HeidelbergCement AG (HEI), the world’s third-largest maker of cement, posted fourth-quarter profit that missed analyst estimates as the strengthening euro outweighed the impact of a profit improvement program.
Operating income before depreciation dropped 5.3 percent to 661 million euros ($893 million), the Heidelberg, Germany-based company said today in a statement. That missed the 681 million-euro average estimate of nine analysts surveyed by Bloomberg. Sales slipped 0.3 percent to 3.49 billion euros.
“The decline in exchange rates in the second half of 2013 will also impair our revenue and results, particularly in the first half of 2014,” Chief Executive Officer Bernd Scheifele said in the statement. “We will once again work on further improving our margins by means of our ongoing programs.”
Last year, the euro strengthened 4.2 percent versus the dollar even after the European Central Bank cut rates twice.
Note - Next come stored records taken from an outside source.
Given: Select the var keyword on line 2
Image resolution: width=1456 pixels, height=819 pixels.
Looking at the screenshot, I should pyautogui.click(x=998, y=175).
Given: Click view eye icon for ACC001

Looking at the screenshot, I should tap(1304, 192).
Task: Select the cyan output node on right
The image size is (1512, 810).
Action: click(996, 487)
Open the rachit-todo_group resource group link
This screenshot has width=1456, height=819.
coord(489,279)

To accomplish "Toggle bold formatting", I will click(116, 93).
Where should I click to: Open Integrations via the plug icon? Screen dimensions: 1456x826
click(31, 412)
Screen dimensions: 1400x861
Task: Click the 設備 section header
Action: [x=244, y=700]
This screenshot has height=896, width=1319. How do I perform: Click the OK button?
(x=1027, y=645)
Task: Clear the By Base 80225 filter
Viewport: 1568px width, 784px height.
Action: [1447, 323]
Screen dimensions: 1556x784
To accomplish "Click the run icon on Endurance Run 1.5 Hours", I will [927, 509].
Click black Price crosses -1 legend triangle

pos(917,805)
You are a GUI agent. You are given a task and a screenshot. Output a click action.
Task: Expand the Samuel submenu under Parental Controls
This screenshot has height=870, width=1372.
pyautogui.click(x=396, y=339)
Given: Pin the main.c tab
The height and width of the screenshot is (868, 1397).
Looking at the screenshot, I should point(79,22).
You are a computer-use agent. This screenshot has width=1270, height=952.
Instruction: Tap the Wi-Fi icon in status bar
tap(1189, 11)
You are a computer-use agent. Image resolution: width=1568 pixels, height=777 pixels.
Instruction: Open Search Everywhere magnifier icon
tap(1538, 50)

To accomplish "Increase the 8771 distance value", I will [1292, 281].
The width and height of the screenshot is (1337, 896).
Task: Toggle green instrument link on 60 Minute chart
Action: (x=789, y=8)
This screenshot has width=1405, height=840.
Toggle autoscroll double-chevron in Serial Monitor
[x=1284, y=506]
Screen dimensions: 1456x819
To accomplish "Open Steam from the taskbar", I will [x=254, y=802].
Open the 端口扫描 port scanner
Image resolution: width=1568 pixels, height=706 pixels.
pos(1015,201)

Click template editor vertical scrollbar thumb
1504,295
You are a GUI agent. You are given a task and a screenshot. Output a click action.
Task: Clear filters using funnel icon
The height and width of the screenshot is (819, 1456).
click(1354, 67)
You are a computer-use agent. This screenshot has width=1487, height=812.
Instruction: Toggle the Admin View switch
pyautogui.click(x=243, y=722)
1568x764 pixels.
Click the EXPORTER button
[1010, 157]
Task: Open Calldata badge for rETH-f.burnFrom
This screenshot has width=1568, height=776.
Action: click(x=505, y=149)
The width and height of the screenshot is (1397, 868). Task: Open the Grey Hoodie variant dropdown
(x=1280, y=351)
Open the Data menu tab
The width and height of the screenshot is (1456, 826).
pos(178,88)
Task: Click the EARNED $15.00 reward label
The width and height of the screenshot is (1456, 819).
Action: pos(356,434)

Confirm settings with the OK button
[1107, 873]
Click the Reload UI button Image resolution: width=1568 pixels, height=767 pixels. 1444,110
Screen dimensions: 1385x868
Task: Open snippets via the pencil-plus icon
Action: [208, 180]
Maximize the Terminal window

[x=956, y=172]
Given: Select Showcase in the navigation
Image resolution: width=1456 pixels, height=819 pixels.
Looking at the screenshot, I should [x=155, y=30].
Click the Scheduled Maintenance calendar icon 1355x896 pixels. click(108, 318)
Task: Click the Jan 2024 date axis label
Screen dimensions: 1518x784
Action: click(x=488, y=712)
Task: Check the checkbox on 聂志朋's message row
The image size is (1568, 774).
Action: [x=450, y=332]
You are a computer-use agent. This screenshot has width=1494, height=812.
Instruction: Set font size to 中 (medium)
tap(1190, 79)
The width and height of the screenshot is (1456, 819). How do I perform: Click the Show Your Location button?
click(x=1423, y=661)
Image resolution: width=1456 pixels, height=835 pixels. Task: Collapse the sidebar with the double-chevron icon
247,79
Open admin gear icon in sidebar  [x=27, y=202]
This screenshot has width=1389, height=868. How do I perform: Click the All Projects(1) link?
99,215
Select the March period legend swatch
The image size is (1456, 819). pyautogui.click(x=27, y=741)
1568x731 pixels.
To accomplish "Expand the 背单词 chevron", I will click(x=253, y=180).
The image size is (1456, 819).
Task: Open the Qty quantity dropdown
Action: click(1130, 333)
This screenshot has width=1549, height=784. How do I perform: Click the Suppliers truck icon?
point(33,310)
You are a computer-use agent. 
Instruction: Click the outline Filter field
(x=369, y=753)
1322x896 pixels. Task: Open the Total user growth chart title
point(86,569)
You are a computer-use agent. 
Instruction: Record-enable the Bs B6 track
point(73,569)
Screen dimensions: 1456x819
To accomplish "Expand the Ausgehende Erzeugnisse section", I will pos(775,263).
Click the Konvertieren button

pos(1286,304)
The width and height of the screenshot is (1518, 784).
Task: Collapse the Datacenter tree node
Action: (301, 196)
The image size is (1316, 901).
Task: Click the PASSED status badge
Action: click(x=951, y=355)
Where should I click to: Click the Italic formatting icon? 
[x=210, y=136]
The currency’s gains defied the median prediction of strategists surveyed by Bloomberg, who foresaw a drop to $1.27, from $1.3193 at the end of 2012.
Scheifele had said in November he still expected full-year revenue and operating income to increase, the latter “significantly,” even as he warned that lower energy and raw material costs as well as price increases couldn’t compensate for the negative currency effects. Both sales and profit were little changed in the end.
A three-year efficiency program, dubbed “FOX 2013”, realized 1.2 billion euros in savings, exceeding the 1.01 billion-euro boost expected in July. Two further projects are expected to lift profit by 350 million euros by 2015.